> [MATERIAL FOR THIS EXERCISE]
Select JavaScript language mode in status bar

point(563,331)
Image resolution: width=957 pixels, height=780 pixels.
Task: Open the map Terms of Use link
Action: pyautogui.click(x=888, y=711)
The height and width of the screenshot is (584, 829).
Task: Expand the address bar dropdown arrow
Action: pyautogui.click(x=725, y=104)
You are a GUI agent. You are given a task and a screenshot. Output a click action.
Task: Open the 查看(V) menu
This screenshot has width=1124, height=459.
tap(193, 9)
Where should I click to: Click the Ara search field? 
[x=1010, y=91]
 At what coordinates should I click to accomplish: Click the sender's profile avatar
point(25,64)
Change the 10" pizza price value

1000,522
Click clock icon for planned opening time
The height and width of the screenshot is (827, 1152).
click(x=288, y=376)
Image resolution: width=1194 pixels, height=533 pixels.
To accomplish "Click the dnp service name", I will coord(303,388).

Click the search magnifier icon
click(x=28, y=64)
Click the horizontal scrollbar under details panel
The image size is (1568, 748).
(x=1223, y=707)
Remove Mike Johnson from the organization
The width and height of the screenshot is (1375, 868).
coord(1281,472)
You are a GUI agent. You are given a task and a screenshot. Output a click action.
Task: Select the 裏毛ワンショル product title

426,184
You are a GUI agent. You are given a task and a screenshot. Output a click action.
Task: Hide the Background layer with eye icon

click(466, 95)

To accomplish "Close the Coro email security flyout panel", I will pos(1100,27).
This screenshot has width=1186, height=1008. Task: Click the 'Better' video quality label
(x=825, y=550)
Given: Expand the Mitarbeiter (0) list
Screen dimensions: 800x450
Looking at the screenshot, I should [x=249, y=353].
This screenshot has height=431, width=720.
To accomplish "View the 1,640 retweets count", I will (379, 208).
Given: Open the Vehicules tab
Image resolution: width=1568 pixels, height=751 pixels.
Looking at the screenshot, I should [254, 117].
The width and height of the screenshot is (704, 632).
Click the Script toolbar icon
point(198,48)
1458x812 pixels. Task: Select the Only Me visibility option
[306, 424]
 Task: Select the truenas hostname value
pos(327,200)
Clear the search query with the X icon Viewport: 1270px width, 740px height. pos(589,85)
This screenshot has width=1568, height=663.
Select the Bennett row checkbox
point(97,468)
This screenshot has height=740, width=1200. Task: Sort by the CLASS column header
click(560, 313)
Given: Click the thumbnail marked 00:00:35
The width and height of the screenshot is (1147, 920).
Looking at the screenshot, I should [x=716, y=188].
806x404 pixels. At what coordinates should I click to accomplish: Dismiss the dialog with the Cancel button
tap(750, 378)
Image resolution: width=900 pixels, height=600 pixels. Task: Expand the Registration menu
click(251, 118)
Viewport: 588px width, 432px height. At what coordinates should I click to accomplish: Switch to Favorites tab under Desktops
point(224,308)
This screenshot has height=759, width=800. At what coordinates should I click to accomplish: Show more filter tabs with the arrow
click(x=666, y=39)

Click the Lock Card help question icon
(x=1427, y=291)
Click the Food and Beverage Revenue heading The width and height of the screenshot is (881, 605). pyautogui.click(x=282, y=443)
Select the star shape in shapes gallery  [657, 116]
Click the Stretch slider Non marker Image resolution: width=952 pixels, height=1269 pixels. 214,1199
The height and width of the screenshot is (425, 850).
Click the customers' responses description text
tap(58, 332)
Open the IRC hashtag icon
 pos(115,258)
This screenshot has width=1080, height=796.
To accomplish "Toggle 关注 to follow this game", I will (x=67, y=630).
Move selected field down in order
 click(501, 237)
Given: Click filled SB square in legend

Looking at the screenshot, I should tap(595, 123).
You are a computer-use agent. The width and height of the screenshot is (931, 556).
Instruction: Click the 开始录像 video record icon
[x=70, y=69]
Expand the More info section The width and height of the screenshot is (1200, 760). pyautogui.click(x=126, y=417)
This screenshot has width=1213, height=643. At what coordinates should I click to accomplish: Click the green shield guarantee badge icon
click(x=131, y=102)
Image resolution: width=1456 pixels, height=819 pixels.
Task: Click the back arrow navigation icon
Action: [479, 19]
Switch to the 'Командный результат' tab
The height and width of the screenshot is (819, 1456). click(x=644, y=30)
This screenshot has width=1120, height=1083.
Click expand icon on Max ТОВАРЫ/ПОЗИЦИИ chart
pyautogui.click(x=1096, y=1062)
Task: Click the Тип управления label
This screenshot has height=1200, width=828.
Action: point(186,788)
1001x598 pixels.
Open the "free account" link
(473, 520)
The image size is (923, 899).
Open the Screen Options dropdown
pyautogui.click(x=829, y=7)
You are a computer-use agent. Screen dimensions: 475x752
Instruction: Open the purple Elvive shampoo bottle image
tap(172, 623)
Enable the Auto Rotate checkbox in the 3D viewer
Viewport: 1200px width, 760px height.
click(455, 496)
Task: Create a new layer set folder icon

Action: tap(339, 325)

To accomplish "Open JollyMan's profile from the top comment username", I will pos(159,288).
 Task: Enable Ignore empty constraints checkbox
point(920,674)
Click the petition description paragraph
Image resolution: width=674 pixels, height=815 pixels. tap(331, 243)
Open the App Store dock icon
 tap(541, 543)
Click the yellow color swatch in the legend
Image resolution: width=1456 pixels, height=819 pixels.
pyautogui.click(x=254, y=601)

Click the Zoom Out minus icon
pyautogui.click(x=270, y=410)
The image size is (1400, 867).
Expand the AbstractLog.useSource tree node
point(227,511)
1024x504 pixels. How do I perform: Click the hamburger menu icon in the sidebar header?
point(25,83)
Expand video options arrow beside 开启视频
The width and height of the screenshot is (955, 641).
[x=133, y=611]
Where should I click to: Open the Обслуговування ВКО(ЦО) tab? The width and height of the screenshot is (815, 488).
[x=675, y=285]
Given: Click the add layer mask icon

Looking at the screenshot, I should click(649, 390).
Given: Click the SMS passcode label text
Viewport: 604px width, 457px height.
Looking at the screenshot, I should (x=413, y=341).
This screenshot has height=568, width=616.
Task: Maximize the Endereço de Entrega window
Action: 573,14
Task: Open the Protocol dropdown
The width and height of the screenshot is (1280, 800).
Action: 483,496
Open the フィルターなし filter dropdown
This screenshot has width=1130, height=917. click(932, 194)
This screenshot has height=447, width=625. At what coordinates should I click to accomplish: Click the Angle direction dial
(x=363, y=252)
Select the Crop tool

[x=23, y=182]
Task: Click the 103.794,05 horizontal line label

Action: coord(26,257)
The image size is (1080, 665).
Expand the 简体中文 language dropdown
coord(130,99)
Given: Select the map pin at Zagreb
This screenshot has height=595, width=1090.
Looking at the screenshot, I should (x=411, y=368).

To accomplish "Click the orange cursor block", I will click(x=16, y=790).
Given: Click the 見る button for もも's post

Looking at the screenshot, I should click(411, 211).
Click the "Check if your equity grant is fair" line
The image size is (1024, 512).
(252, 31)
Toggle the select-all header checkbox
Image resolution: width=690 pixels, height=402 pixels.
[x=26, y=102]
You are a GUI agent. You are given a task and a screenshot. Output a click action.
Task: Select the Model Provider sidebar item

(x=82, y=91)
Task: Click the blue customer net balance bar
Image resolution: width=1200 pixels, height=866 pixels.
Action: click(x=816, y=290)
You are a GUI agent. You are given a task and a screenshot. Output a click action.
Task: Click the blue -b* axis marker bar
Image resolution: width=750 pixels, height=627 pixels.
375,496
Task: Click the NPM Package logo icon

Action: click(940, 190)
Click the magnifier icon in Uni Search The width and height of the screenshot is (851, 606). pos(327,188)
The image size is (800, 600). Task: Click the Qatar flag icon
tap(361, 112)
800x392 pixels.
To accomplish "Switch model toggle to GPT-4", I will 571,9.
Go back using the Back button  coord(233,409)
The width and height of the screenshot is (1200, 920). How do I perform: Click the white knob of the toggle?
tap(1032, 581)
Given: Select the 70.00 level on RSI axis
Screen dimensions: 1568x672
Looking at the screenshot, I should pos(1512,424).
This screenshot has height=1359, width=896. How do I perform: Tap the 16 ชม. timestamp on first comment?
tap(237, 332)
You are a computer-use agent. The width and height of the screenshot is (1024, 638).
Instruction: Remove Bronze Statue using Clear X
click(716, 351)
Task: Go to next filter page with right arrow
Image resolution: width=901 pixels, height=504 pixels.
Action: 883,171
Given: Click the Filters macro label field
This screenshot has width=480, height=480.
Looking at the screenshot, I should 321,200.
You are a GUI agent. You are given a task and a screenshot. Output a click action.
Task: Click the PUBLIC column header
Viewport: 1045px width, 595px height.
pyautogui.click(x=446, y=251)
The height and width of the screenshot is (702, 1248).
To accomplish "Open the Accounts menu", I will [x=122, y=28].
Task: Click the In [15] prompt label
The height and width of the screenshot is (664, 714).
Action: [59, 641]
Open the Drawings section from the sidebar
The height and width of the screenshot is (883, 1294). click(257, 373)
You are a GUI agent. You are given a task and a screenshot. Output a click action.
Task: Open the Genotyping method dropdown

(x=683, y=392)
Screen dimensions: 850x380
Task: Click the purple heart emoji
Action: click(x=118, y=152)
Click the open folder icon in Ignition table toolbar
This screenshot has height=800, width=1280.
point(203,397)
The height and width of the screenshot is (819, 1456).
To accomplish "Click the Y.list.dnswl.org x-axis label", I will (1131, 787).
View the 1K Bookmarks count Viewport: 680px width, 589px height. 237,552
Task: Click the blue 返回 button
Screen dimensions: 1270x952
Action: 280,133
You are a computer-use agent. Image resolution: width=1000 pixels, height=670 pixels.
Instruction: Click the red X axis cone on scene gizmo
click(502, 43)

> [ASSIGNED TASK] Where a line above holds the string "will", show that line.

> [SOLUTION TO THIS EXERCISE]
To accomplish "Click the dnp service name", I will coord(303,388).
To accomplish "Close the Coro email security flyout panel", I will pos(1100,27).
To accomplish "View the 1,640 retweets count", I will (379, 208).
To accomplish "Toggle 关注 to follow this game", I will (x=67, y=630).
To accomplish "Open JollyMan's profile from the top comment username", I will pos(159,288).
To accomplish "Click the orange cursor block", I will click(x=16, y=790).
To accomplish "Switch model toggle to GPT-4", I will 571,9.
To accomplish "Open the Accounts menu", I will [x=122, y=28].
To accomplish "Click the Y.list.dnswl.org x-axis label", I will (1131, 787).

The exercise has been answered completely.